At the beginning of the book, de Botton talks of the newspaper L’Intransigeant in the 1920’s that posited a situation to select French celebrities:
An American scientist announces that the world will end, or at least that such a huge part of the continent will be destroyed, and in such a way, that death will be the certain fate of hundreds of millions of people. If this prediction were confirmed, what do you think would be its effects on people between the time when they acquired the aforementioned certainty and the moment of cataclysm? Finally, as far as you’re concerned, what would you do in this last hour?
The last celebrity consulted was Marcel Proust, and he sent the following reply:
I think that life would suddenly seem wonderful to us if we were threatened to die as you say. Just think of how many projects, travels, love affairs, studies, it — our life — hides from us, made invisible by our laziness which, certain of a future, delays them incessantly.
But let all this threaten to become impossible for ever, how beautiful it would become again! Ah! If only the cataclysm doesn’t happen this time, we won’t miss visiting the new galleries of the Louvre, throwing ourselves at the feet of Miss X, making a trip to India.

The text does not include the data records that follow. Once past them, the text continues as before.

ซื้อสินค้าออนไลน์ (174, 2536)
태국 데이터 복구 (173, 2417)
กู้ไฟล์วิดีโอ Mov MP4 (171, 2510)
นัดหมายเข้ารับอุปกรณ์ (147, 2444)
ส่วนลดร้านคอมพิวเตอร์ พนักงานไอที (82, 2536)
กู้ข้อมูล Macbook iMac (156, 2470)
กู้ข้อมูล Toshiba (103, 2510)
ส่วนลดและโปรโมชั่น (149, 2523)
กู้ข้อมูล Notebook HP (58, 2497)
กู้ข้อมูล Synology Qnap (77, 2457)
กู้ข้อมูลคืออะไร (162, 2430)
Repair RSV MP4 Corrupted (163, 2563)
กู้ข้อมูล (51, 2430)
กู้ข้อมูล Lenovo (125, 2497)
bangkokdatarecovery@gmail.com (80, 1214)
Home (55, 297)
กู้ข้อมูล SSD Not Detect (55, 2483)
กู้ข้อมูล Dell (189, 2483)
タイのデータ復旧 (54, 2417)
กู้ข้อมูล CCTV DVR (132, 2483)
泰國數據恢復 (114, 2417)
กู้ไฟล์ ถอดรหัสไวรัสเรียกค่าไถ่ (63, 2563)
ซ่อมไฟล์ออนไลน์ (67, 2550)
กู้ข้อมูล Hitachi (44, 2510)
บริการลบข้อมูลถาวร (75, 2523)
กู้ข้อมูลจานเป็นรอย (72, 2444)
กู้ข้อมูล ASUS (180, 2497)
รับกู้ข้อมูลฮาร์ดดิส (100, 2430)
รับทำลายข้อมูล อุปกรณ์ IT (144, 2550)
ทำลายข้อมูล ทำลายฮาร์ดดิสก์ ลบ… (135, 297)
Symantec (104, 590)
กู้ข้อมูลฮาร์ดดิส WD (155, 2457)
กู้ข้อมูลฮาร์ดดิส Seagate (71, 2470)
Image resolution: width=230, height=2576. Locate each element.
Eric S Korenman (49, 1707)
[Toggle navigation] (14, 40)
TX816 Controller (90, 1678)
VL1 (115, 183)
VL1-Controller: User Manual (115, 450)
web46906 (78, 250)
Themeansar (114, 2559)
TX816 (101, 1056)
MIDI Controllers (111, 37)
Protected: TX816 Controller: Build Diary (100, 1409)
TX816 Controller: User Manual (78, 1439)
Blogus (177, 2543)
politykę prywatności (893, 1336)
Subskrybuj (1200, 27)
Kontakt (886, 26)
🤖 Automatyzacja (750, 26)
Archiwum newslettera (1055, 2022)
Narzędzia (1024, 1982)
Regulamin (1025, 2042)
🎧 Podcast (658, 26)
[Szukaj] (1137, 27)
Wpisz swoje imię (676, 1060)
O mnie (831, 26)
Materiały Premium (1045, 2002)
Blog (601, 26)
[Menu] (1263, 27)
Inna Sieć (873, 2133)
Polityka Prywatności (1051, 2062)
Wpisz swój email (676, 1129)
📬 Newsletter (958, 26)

The cataclysm doesn’t happen, we don’t do any of it, because we find ourselves back in the heart of normal life, where negligence deadens desire. And yet we shouldn’t have needed the cataclysm to love life today. It would have been enough to think that we are humans, and that death may come this evening.
This made me think of the Eckhart Tolle book again when he talked about looking at things as they are, without pre-conceived notions and labels, and finding the beauty in them. Somehow I imagined it would be similar to what Proust is saying here, except in the context of death. Proust talks about negligence that deadens desire. Tolle talks about unawareness that desensitizes us to our true self and the true nature of things. Bottom line is, we should live life now. We should be here now. Why wait for the last hour?
I’m not sure what I’d do in the last hour. Definitely nothing to do with the computer. I’ve already spent a good part of my life with it.
What would you do?
Yes, I agree nothing on the computer. Except maybe a farewell letter to everyone, but hopefully before the last hour. I’d want to swim with friends, or go dancing, ride in a hot air balloon, eat a gorgeous meal, make love. I guess I’d have to choose.